---------- SOURCE DATA ----------

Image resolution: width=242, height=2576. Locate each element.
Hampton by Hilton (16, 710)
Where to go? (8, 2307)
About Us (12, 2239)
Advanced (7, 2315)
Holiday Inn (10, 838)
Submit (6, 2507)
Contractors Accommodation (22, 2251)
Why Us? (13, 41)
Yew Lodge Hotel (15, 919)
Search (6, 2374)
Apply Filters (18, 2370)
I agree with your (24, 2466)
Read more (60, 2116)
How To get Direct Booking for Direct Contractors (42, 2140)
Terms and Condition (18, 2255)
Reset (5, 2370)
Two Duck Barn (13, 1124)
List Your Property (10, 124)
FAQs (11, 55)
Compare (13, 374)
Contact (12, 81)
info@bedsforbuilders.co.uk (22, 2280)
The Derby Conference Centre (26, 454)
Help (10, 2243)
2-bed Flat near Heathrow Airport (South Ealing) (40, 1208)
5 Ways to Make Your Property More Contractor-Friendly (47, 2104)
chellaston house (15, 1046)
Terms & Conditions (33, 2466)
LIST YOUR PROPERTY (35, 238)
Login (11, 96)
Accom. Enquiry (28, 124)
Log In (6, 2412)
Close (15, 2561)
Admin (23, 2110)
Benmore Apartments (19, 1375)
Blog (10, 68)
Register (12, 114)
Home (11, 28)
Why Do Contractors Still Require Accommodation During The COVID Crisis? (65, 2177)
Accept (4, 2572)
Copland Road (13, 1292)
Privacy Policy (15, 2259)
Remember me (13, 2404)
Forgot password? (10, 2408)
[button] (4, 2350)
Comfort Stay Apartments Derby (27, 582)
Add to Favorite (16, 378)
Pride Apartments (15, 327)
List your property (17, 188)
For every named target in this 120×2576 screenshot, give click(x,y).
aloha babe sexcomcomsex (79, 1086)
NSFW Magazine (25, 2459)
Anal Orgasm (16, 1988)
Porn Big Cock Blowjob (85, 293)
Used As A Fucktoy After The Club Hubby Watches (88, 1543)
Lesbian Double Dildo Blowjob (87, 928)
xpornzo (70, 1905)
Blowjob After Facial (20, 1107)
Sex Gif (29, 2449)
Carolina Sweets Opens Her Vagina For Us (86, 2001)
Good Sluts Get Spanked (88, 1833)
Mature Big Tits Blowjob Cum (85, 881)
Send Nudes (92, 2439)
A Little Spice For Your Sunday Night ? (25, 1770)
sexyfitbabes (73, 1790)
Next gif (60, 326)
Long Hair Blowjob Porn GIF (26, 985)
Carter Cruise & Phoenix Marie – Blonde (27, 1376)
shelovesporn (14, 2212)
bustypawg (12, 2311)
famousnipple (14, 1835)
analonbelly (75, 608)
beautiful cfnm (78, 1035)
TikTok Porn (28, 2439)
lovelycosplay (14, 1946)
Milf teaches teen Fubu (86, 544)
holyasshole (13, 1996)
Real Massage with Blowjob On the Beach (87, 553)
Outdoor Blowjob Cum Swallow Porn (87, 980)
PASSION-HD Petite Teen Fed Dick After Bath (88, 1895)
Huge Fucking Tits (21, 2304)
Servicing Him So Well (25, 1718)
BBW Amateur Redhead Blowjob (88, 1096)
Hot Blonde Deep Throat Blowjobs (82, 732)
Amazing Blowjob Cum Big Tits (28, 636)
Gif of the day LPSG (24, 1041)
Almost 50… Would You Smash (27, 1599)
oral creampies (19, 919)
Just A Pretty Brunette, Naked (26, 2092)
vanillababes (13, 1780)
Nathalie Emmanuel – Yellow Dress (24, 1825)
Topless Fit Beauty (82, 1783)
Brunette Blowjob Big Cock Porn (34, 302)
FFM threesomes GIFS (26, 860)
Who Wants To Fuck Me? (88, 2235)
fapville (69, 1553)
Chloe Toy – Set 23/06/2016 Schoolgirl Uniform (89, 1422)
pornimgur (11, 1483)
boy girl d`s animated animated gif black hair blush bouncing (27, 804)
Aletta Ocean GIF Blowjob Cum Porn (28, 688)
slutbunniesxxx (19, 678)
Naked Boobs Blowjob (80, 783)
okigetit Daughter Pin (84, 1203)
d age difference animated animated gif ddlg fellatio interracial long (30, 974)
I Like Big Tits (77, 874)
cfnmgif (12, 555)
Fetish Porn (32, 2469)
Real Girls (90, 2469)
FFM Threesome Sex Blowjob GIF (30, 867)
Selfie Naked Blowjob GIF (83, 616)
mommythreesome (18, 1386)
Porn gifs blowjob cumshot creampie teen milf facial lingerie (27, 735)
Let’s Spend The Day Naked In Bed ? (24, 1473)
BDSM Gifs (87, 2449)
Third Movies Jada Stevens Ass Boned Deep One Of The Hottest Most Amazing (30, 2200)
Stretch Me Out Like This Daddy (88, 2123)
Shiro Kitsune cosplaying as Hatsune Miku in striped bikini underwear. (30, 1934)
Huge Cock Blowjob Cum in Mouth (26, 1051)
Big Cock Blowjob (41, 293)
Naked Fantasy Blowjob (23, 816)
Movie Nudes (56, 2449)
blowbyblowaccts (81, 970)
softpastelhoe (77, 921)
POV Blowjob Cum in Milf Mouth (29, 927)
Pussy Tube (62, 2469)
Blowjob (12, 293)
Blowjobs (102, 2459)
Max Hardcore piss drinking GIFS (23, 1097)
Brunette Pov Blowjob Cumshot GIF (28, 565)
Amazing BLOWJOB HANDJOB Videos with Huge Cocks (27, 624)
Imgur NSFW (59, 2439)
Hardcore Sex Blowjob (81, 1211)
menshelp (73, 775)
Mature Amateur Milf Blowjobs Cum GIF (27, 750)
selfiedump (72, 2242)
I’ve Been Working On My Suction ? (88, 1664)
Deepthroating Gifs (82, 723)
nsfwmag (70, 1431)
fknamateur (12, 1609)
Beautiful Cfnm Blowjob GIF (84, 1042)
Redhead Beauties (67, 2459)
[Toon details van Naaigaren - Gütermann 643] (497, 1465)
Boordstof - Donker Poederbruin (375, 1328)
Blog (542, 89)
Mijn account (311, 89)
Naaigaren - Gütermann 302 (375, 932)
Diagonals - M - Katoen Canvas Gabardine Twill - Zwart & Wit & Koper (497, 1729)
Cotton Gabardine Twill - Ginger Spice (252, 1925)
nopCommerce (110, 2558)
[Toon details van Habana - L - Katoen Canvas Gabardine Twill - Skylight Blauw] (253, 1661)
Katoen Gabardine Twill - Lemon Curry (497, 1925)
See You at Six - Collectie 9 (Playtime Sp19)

----------

**WHAT TO DO**. Return each line of the data above that includes the word "animated".

**TASK OUTPUT**.
boy girl d`s animated animated gif black hair blush bouncing (27, 804)
d age difference animated animated gif ddlg fellatio interracial long (30, 974)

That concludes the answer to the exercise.